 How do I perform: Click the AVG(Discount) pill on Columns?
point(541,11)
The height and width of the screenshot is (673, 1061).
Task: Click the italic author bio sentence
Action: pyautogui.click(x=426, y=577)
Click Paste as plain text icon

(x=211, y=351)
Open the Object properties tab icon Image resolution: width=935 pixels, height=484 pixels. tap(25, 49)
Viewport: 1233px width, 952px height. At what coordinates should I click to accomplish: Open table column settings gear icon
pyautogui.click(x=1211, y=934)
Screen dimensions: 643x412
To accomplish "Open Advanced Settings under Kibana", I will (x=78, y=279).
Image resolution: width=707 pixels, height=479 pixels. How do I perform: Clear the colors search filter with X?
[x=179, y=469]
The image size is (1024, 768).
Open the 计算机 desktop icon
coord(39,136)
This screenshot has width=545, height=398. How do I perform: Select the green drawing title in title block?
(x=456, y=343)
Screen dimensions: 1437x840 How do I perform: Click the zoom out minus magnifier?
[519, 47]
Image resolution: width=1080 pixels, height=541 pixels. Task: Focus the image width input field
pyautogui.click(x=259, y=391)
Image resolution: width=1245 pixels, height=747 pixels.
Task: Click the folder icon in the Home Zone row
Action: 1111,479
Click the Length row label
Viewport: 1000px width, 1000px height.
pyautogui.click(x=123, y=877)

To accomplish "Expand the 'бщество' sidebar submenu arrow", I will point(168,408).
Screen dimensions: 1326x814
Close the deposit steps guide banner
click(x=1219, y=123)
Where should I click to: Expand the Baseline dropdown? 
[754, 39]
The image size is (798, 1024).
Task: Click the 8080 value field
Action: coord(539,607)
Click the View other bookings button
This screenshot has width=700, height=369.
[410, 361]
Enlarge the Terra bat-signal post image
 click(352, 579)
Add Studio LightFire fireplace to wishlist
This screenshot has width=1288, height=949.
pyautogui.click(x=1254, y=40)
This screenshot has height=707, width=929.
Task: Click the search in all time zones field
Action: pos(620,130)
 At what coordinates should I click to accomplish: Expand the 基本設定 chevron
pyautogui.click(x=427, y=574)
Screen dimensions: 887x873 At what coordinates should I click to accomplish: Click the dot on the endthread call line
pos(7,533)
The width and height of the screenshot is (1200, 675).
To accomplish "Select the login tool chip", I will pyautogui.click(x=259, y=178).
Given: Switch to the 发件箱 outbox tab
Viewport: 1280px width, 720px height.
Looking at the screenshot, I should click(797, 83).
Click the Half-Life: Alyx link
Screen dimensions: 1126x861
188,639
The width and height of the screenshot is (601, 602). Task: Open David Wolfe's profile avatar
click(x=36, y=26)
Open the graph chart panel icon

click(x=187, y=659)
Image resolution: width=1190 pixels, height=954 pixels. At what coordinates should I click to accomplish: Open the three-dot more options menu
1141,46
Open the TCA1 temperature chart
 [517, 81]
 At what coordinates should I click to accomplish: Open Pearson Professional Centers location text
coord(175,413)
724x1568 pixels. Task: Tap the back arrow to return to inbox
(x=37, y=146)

══════════════════════════════

Which lines in the data above hold the string "will"? Show each one.

To accomplish "Open Advanced Settings under Kibana", I will (x=78, y=279).
To accomplish "Expand the 'бщество' sidebar submenu arrow", I will point(168,408).
To accomplish "Select the login tool chip", I will pyautogui.click(x=259, y=178).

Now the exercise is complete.